Access tokenizer from within predict_fn

I’m trying to overwrite predict_fn for a named-entity recognition task. Mostly because I provide very long sequences. In this case, I need to use the tokenizer to break the long sequence down, and then merge the predictions of all the sub-sequences.

I call the tokenizer as:

sentences = tokenizer(sentence, max_length=max_length, stride=stride, truncation=True,

Since I have a stride, I need to properly care for overlapping tokens and their predictions.

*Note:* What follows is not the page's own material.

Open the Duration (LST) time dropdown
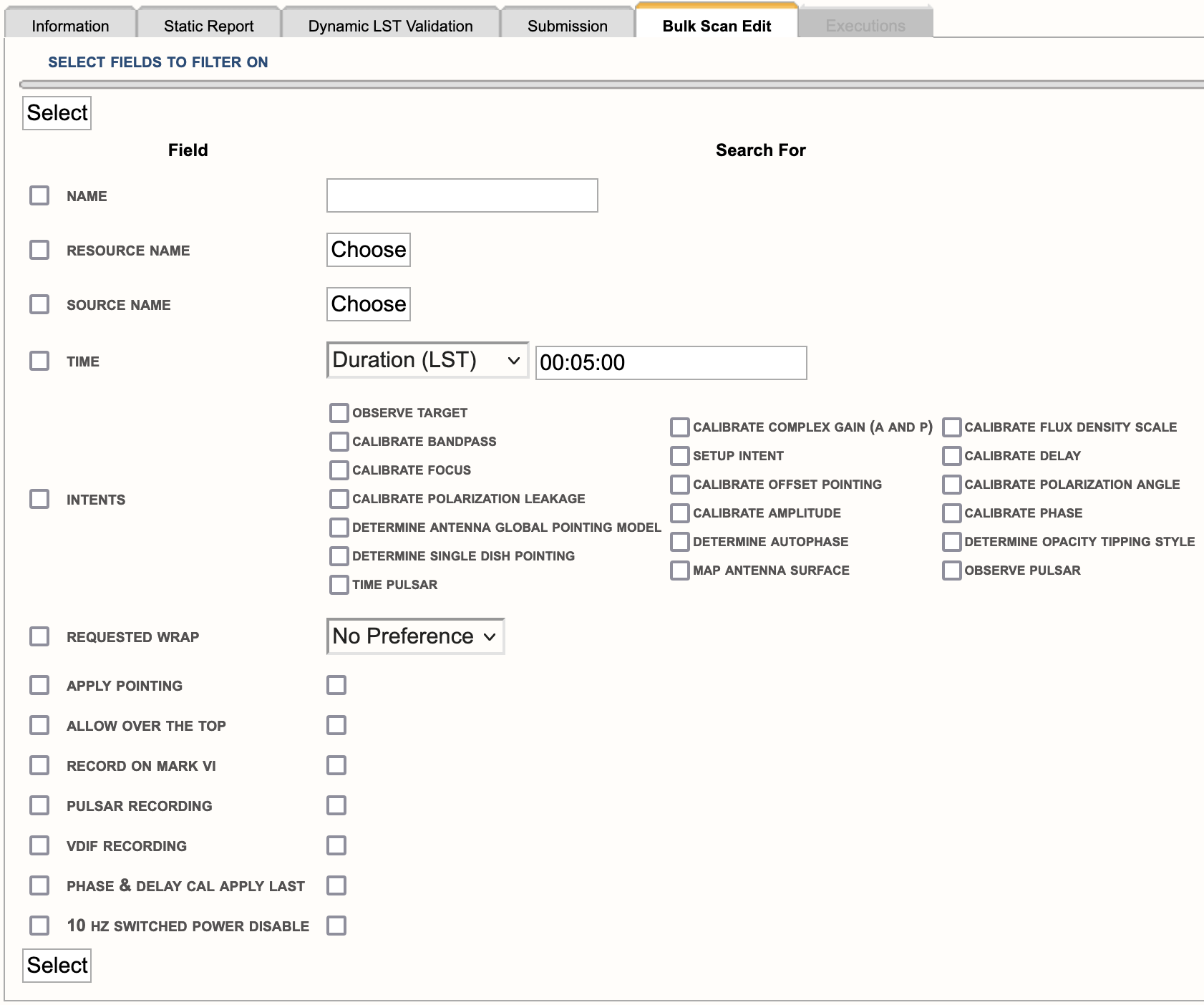The height and width of the screenshot is (1005, 1204). point(427,360)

I can access the model, as it is received as a parameter of the predict_fn, but how do I access the tokenizer?


Hi Rogerio

model_fn actually takes the model directory as a parameter, not the model itself (see here: Deploy models to Amazon SageMaker). This means that you can load the tokenizer within model_fn like so:

tokenizer = AutoTokenizer.from_pretrained(model_dir)


Hi Heiko,

I apologise! I meant to say predict_fn and not model_fn. I’m correcting this in the original post.

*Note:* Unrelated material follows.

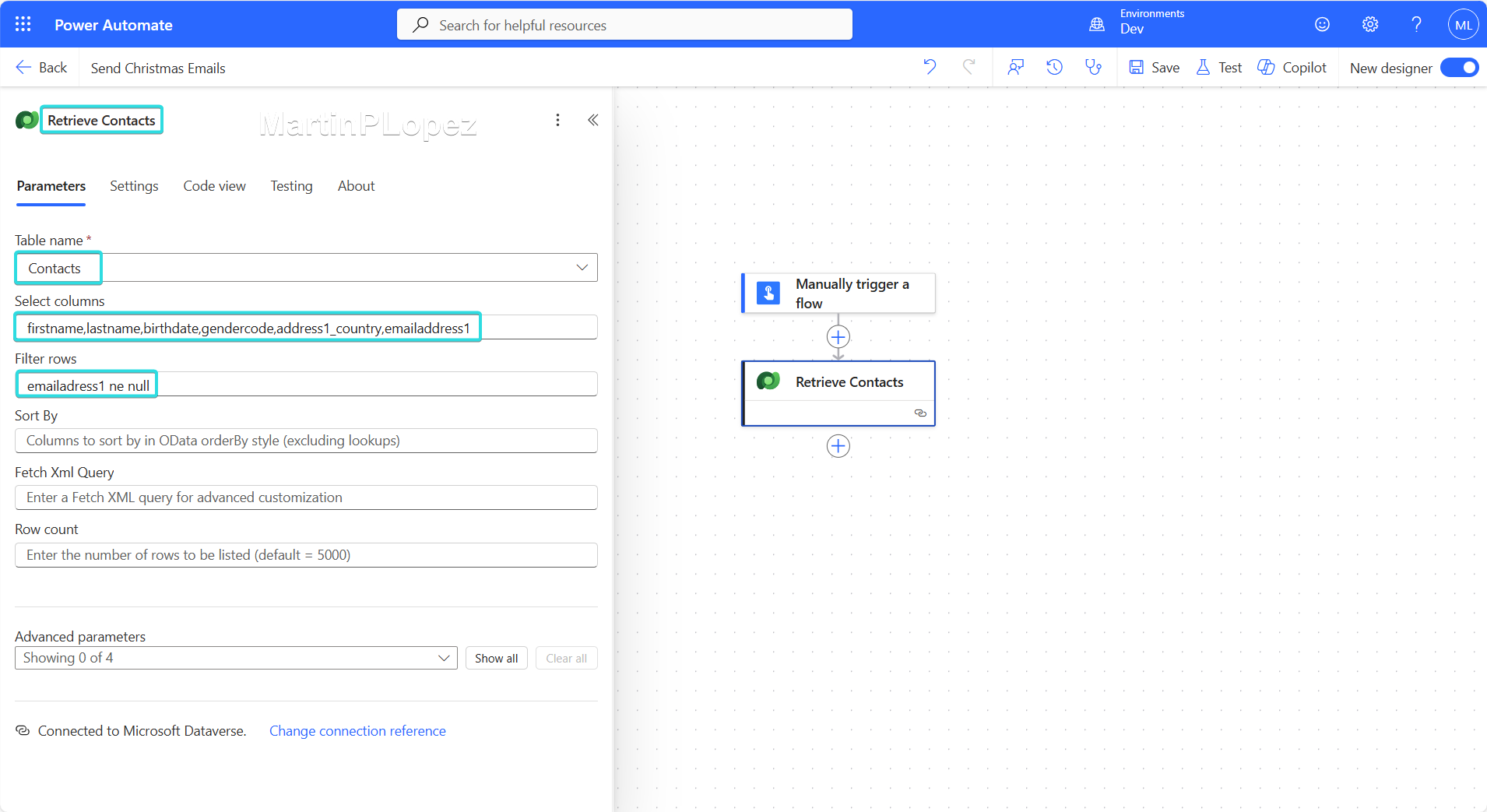Click the plus to insert step below Retrieve Contacts
Screen dimensions: 1487x812
pos(838,445)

Ah, I see. No worries - you can just save the tokenizer in a variable and you’ll be able to access it throughout your code. Check this one as an example:

Hope that helps :slight_smile:

This link is not working for me. Maybe it’s not a public repository?

Apologies - this is the correct link: text-summarisation-project/ at main · marshmellow77/text-summarisation-project · GitHub

I see what you did there! Great idea to pass the tokenizer and model in a dictionary! I’ll implement and update here once I get it to work. Thank you so much once again!!

Worked like a charm! I can now run very long sequences through the token classifier. Thank you Heiko!